Although both SW620-mock and SW620-Sox2 cells displayed a tumor formation rate of 75%, SW620-Sox2 cells presented increased growth rate and a larger tumor volume (2.9 ± 1.3 cm3) compared with SW620-mock cells (1.1 ± 0.2 cm3, Figure 3E) within the experimental period. In the SW480-mock group, 2 of 4 mice (50%) showed slow tumor growth after 9 weeks, while the SW480-Sox2 group displayed a tumor formation rate of 75% (n=4) and a final tumor volume of 1.3 ± 0.4 cm3 (Figure 3F). Pathological analysis showed that the xenografted tumors derived from the SW620-Sox2 or SW480-Sox2 cells exhibited proliferating CD31-positive capillaries or vessel-like structures. Furthermore, tumor emboli were frequently found in capillaries or vessel-like structures (Figure 3G and 3H). Notably, liver metastasis was found in the SW620-Sox2 group (Figure 3I). The results indicated that Sox2 might promote tumor cell migration and invasion into blood vessels, and eventually facilitate metastasis to the liver.
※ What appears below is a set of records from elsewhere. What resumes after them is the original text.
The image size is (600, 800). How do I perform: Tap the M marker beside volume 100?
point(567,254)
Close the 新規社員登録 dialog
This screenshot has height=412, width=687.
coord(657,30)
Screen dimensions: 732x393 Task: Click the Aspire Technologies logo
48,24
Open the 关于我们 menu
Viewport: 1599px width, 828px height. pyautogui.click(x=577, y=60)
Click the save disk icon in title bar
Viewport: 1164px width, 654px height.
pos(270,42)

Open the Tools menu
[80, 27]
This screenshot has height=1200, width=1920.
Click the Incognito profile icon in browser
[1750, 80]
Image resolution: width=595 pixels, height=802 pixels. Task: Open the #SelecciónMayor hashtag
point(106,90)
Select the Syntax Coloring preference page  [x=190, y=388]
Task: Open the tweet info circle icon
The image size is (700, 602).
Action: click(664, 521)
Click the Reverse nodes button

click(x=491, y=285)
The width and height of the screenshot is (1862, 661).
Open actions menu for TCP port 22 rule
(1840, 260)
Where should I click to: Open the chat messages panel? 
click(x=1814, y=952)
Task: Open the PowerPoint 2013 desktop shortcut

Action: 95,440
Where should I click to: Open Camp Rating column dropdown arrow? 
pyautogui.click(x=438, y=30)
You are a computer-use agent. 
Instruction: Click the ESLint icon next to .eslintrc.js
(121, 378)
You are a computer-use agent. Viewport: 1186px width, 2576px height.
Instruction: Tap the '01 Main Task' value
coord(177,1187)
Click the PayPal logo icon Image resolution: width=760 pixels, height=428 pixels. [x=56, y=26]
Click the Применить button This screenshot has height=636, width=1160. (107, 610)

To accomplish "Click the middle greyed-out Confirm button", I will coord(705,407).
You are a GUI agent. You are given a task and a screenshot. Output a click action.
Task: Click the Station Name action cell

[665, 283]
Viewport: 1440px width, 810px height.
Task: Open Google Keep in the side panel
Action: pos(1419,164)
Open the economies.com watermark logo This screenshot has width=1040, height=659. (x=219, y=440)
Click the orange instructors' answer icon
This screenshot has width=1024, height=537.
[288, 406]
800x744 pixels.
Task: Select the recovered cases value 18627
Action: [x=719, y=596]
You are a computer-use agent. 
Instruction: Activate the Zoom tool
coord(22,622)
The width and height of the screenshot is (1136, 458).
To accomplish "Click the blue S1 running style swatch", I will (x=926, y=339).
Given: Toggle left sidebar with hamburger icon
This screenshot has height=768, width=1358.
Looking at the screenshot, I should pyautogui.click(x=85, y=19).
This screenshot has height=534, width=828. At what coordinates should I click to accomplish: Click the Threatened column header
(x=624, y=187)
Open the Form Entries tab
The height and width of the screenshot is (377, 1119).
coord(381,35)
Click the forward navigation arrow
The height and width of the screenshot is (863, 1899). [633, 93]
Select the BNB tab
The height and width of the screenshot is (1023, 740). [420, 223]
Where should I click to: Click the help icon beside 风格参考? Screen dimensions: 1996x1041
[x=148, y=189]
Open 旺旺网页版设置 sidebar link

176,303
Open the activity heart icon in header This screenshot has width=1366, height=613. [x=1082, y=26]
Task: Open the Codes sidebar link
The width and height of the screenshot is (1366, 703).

Sox2 is required for spherogenicity and chemoresistance
To test whether Sox2 is required for maintaining the characteristics of CRC stem-like cells, the spherogenicity of each group of cells was evaluated. The SW620-shRNA control group had the ability to form solid and smooth rounded spheres from a single cell (Figure 4A), while SW620-shRNA Sox2 cells only formed unconsolidated and small irregular cell-masses (Figure 4B). In addition, knocking down Sox2 expression in SW620 spheres resulted in the loss of the spheroid phenotype, the cells flattened on the plate and subsequently differentiated (Figure 4C and 4D).
Figure 4: Sox2-Rho-ROCK signaling is required for CRC stem-like cells. (A) Sphere forming cultures for SW620-shRNA control cells. Arrows indicate solid spheres. (B) Sphere forming cultures for SW620-shRNA Sox2 cells. Arrows indicate cell aggregates. (C) Morphology of stem-like spheres transfected with shRNA control. (D) Knockdown of Sox2 in stem-like spheres. (E) SW620 cells were treated with Y27632 for 2 days, and then cultured in stem cell medium. (F) SW620 spheres were treated with Y27632 for 1 day. (G) SW620-Sox2 cells formed spheres again after Y27632 removal. (H) WB analysis of Sox2 expression in SW620 spheres. (I-K) Chemosensitivities to 5-FU in different cell groups. Student’s t test was used for statistic analysis. (L) Semi-quantitative RT-PCR analysis of ATP-binding cassette (ABC) transporters. PCR was carried out for 26 cycles. The relative densities of RT-PCR bands are expressed relative to GAPDH (bar graph). Scale bar: 100 μm. Student’s t test was used for statistic analysis, *p< 0.05; ** p < 0.01; *** p < 0.005. Y represents Y27632.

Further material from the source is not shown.